Every record must be retyped as it stands.

EXERCISE DATA START

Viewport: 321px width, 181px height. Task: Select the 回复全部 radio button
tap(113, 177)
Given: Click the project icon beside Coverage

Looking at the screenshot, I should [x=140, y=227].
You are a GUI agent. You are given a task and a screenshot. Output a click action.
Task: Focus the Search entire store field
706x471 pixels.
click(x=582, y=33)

EXERCISE DATA END

=== SOLUTION TO THIS TASK ===
Viewport: 321px width, 181px height. Task: Select the 回复全部 radio button
tap(113, 177)
Given: Click the project icon beside Coverage

Looking at the screenshot, I should [x=140, y=227].
You are a GUI agent. You are given a task and a screenshot. Output a click action.
Task: Focus the Search entire store field
706x471 pixels.
click(x=582, y=33)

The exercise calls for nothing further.